Injection Locking and Noise Reduction of Resonant Tunneling Diode Terahertz Oscillator

TL;DR

This paper demonstrates that injection locking significantly reduces the linewidth and noise of a resonant tunneling diode terahertz oscillator, aligning with theoretical models and improving spectral stability.

Contribution

It provides experimental validation of injection locking effects on linewidth and noise reduction in resonant tunneling diode terahertz oscillators, confirming theoretical models.

Findings

Linewidth reduced to less than 120 mHz from 4.4 MHz

Locking range proportional to injection amplitude

Noise component decreases with increased injection amplitude

Abstract

We studied the injection-locking properties of a resonant-tunneling-diode terahertz oscillator in the small-signal injection regime with a frequency-stabilized continuous THz wave.

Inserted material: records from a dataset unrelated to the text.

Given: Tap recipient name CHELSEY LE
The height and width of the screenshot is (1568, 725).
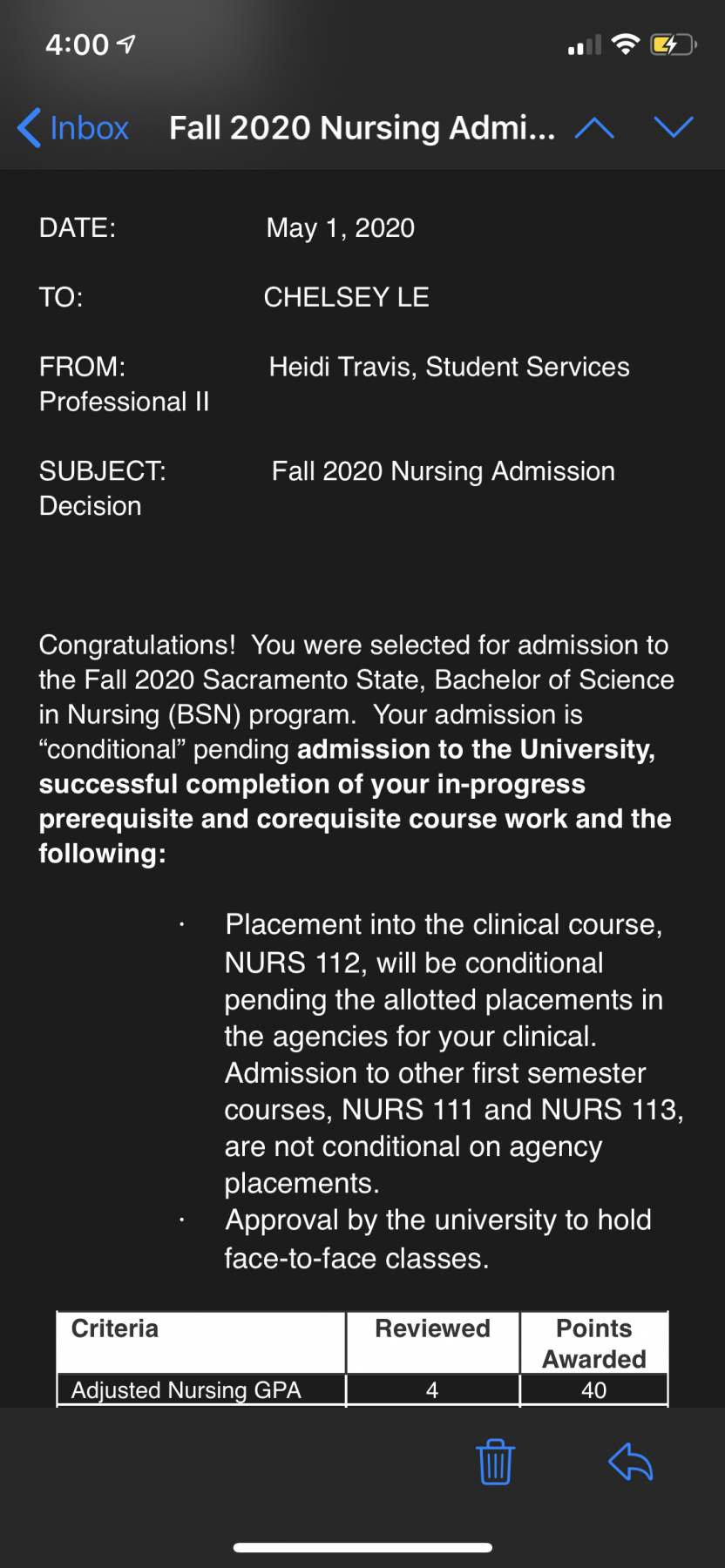Looking at the screenshot, I should pyautogui.click(x=346, y=298).
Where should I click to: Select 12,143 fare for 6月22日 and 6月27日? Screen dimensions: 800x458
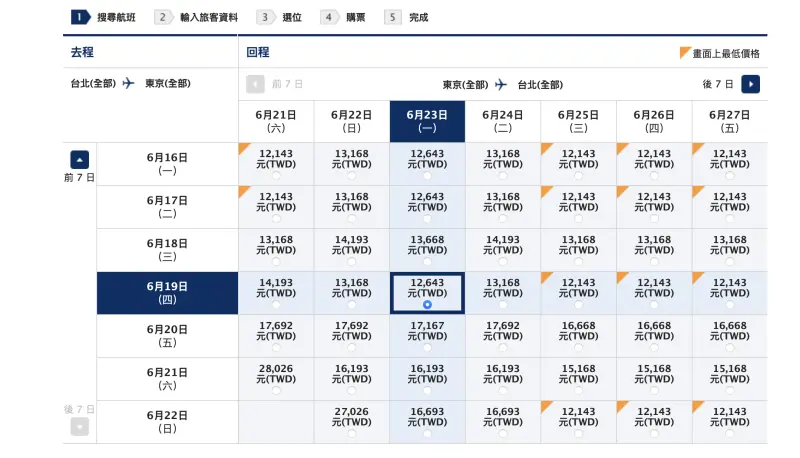click(x=730, y=422)
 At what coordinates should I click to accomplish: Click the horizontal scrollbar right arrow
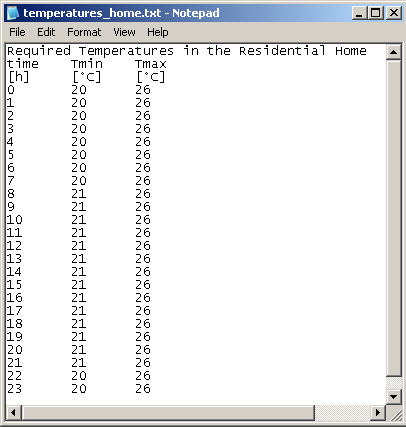coord(378,413)
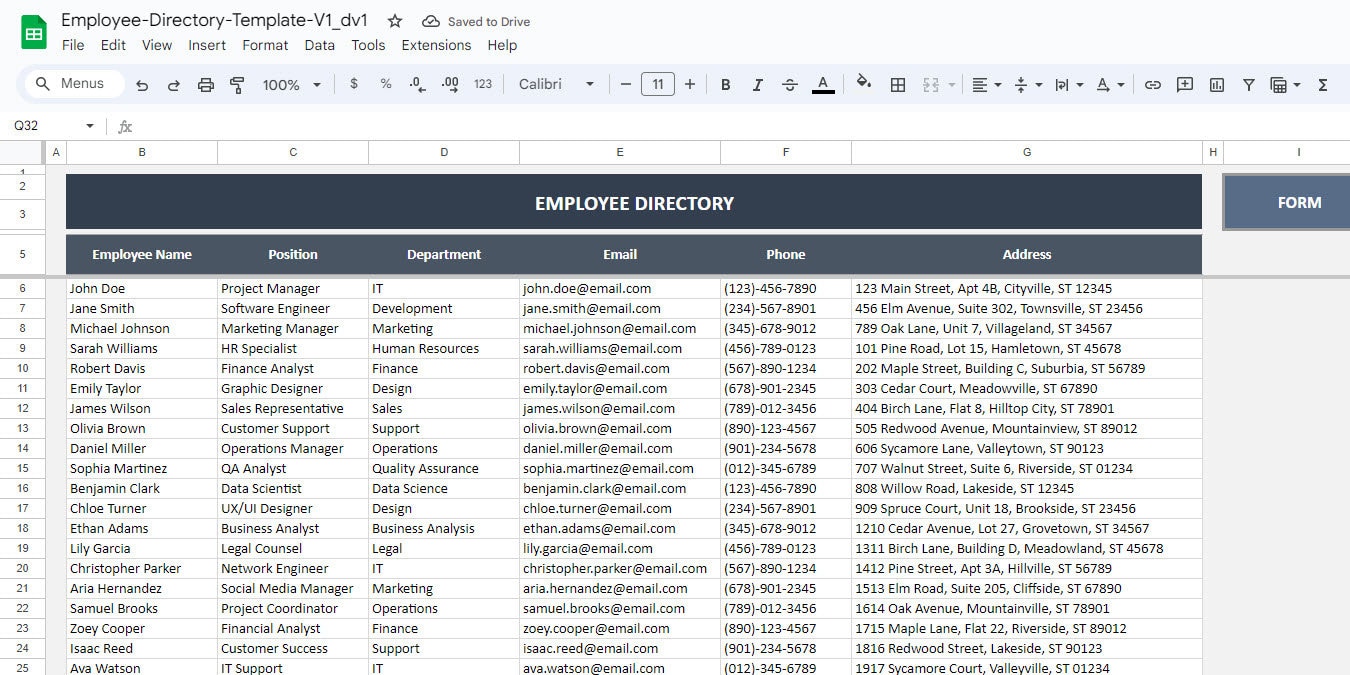Image resolution: width=1350 pixels, height=675 pixels.
Task: Open the Borders tool
Action: (x=897, y=84)
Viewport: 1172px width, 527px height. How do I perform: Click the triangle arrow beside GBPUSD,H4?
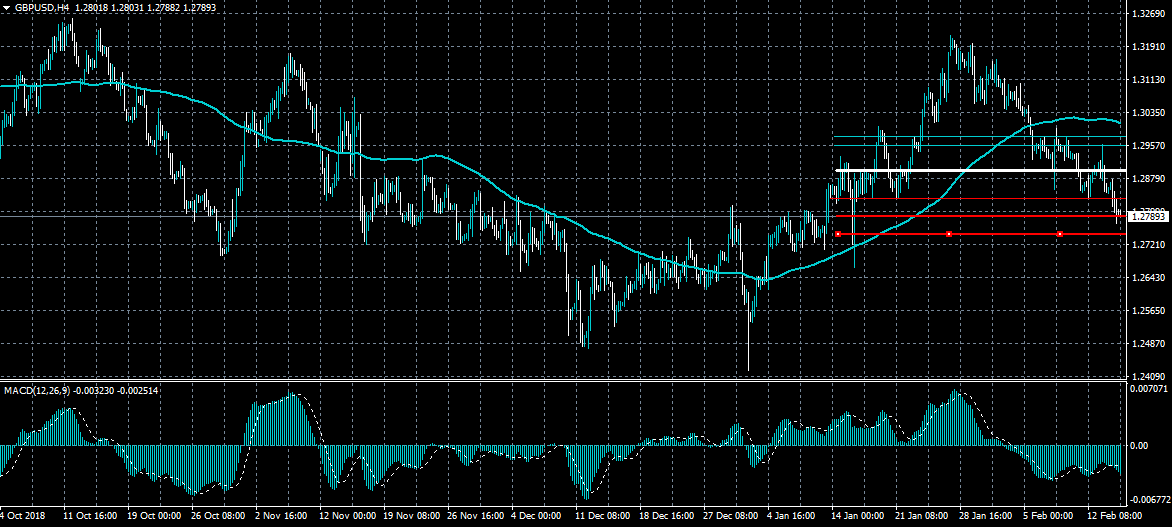[7, 7]
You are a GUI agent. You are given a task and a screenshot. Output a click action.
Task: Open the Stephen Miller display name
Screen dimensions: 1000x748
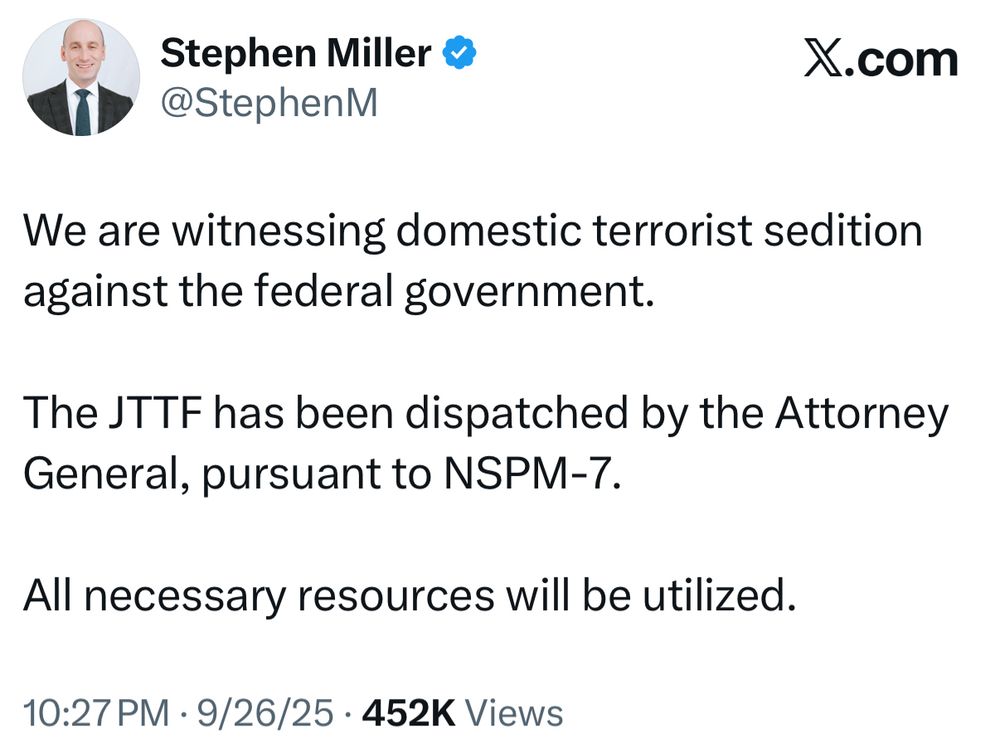tap(296, 53)
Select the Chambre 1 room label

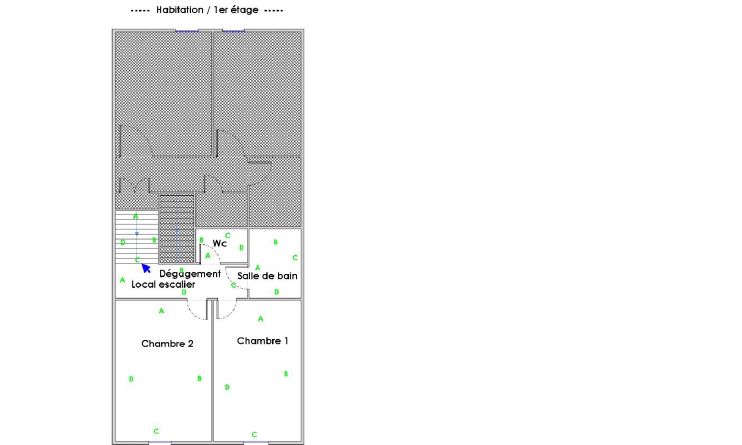[x=263, y=341]
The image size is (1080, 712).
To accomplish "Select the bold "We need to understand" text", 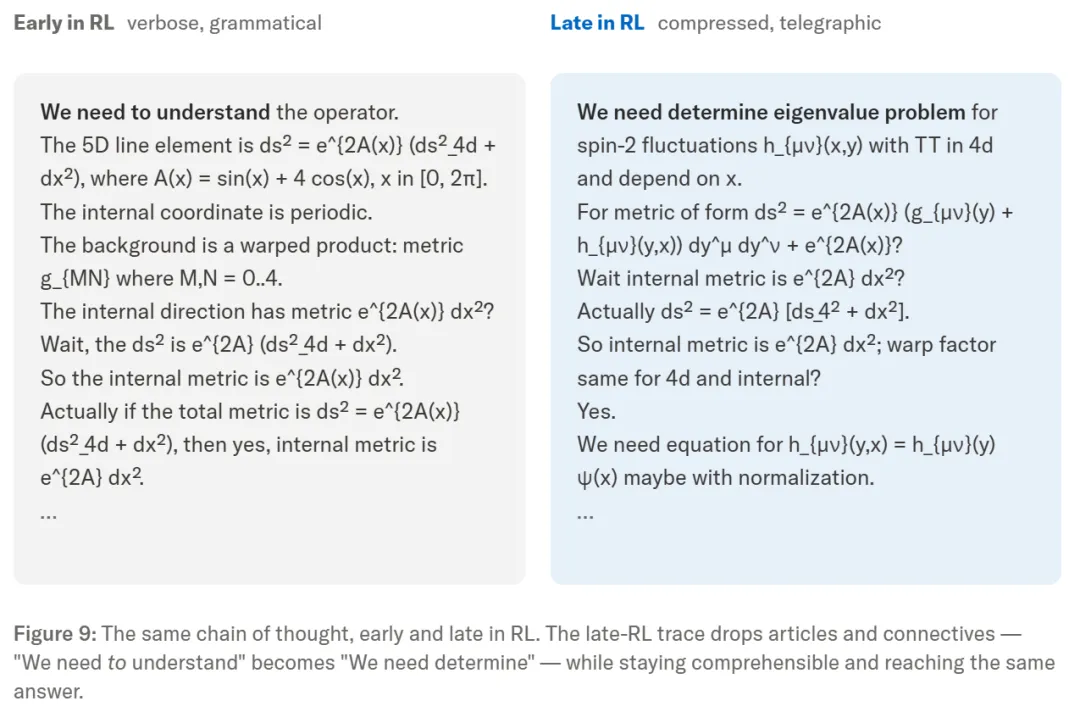I will click(x=155, y=112).
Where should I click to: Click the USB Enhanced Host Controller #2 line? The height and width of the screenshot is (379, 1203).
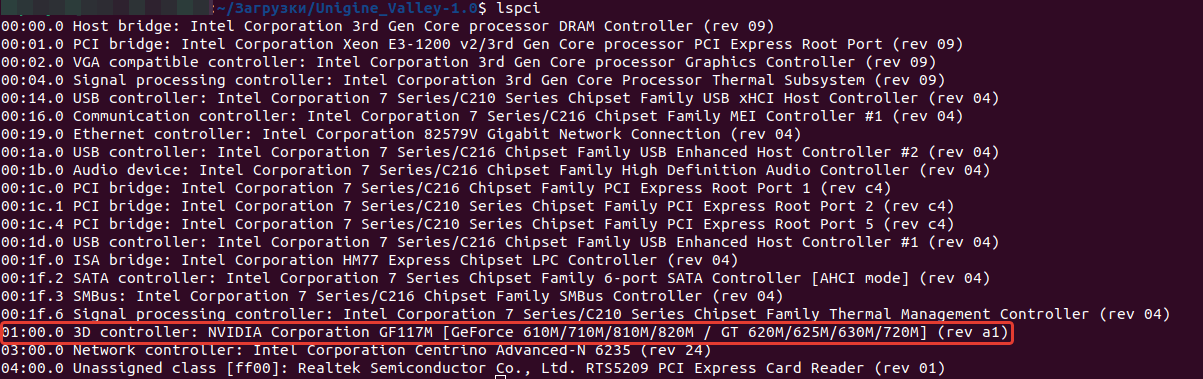[500, 152]
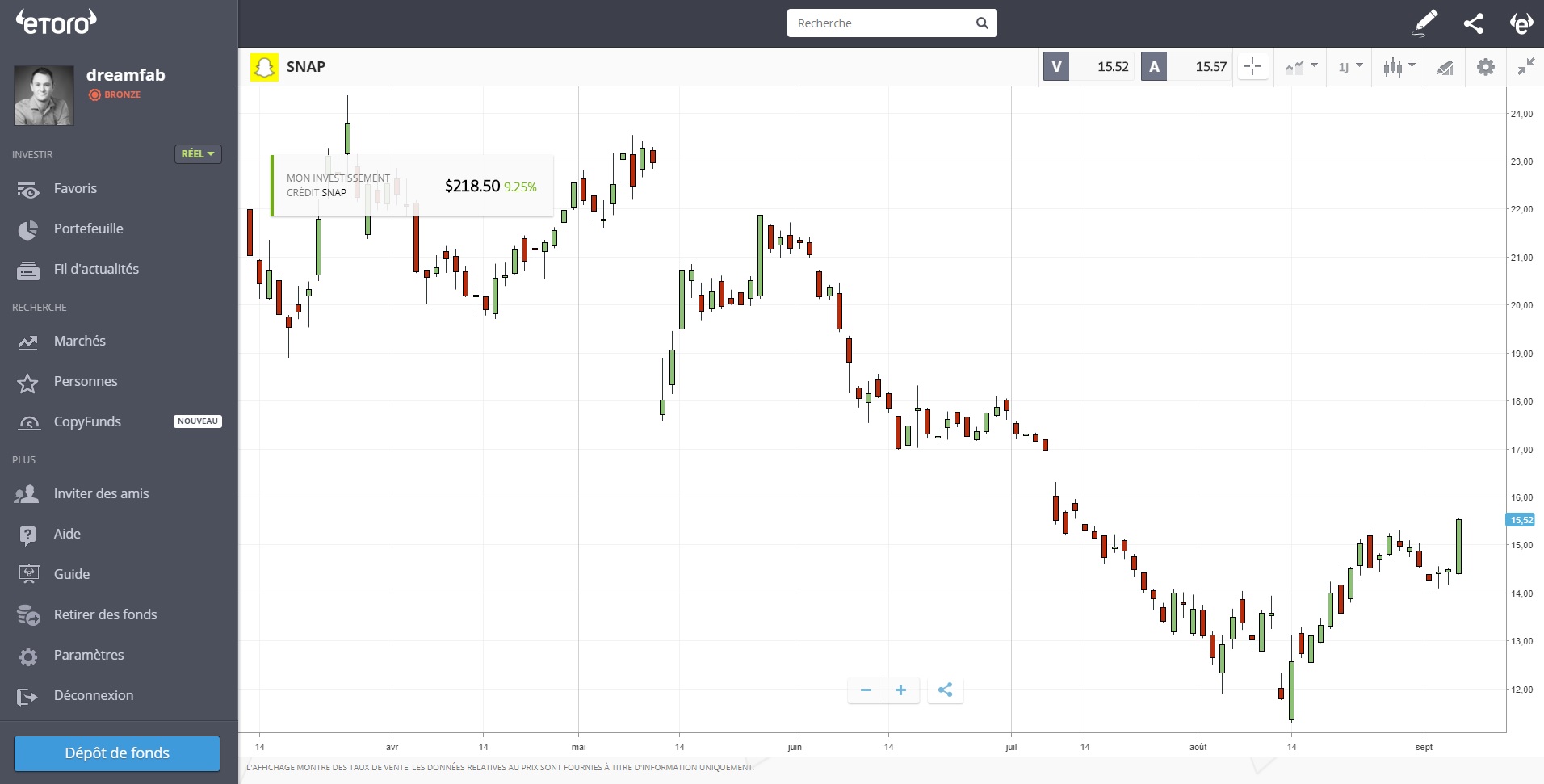Image resolution: width=1544 pixels, height=784 pixels.
Task: Expand the candlestick chart type dropdown
Action: tap(1399, 67)
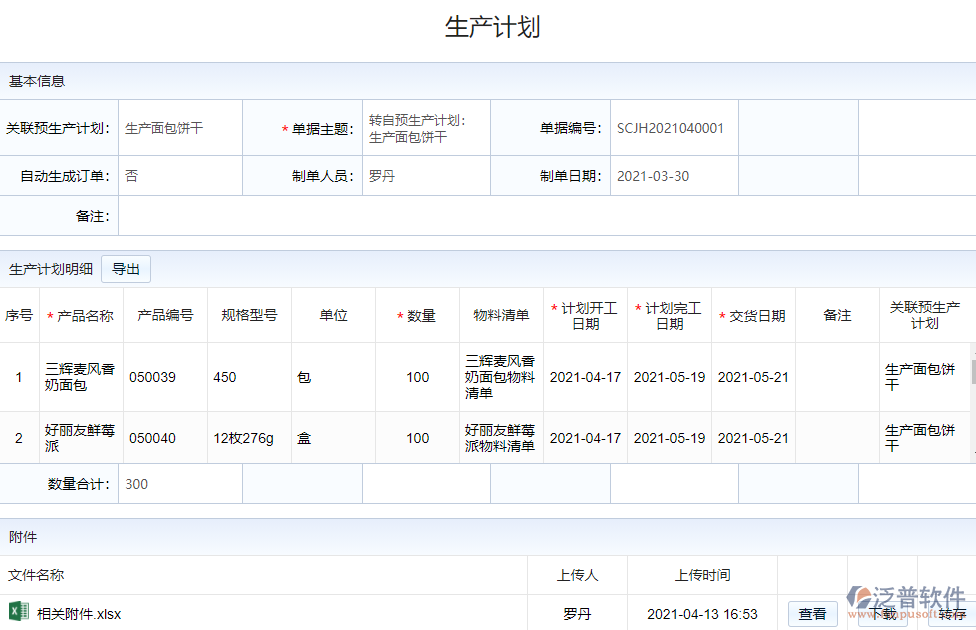Click the 产品名称 column header
This screenshot has width=976, height=630.
[x=81, y=316]

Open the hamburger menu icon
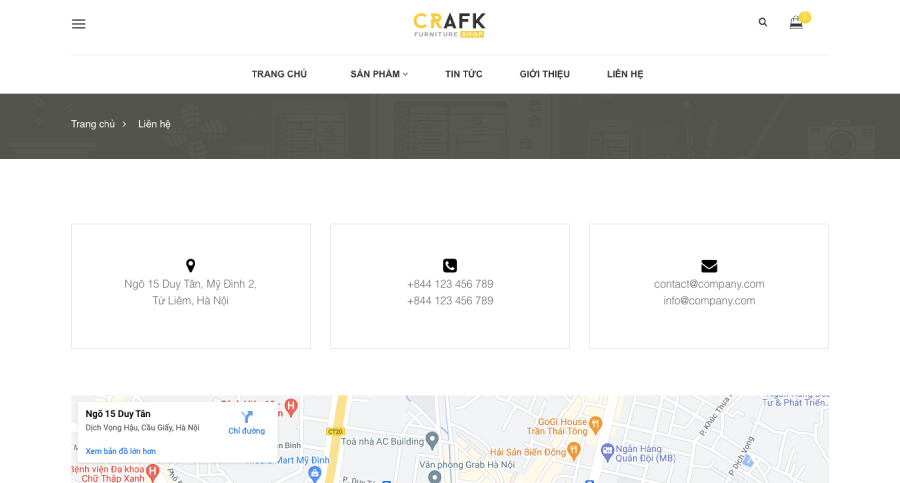pyautogui.click(x=79, y=24)
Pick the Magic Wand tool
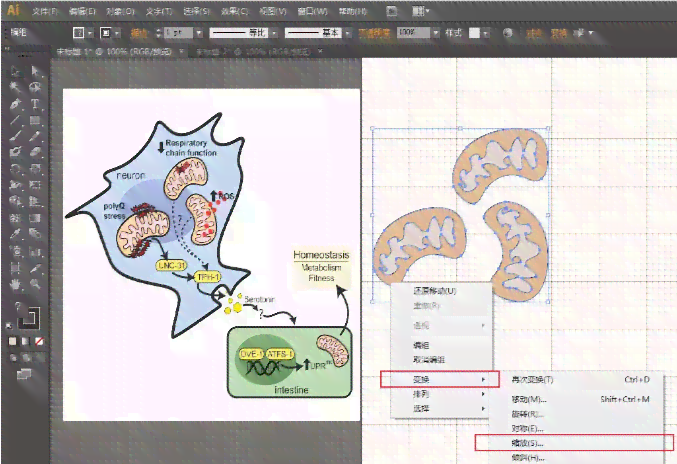The height and width of the screenshot is (464, 677). point(15,88)
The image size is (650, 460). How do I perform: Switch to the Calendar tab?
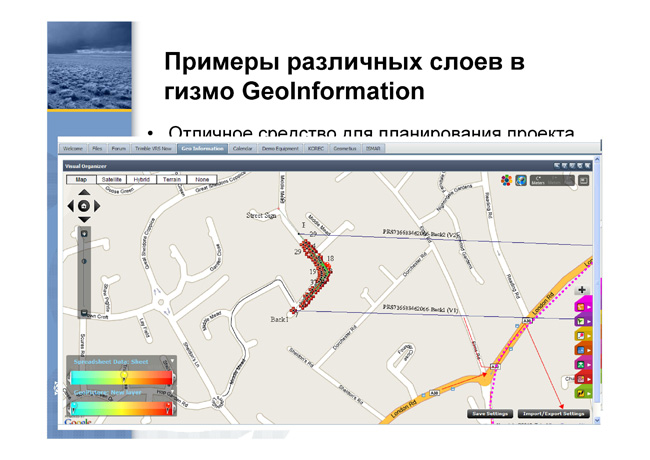coord(243,148)
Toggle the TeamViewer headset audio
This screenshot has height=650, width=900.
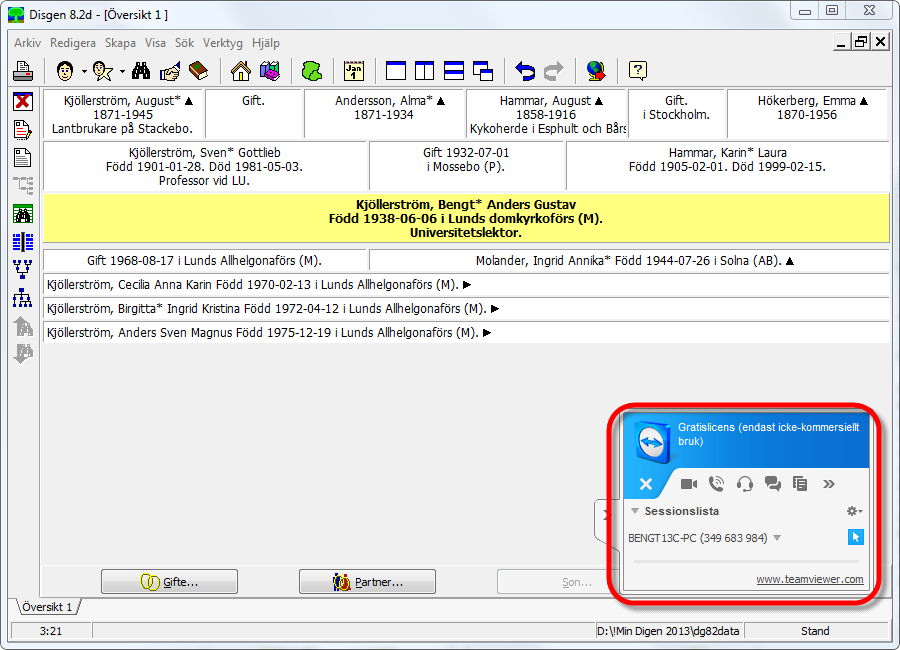coord(744,484)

The linewidth of the emission spectrum dramatically decreased to less than 120 mHz (HWHM) from 4.4 MHz in the free running state as a result of the injection locking. We experimentally determined the amplitude of injection voltage at the antenna caused by the injected THz wave. The locking range was proportional to the injection amplitude and consistent with Adler's model. As increasing the injection amplitude, we observed decrease of the noise component in the power spectrum, which manifests the free-running state, and alternative increase of the injection-locked component. The noise component and the injection-locked component had the same power at the threshold injection amplitude as small as $5\times10^{-4}$ of the oscillation amplitude. This threshold behavior can be qualitatively explained by Maffezzoni's model of noise reduction in general limit-cycle oscillators.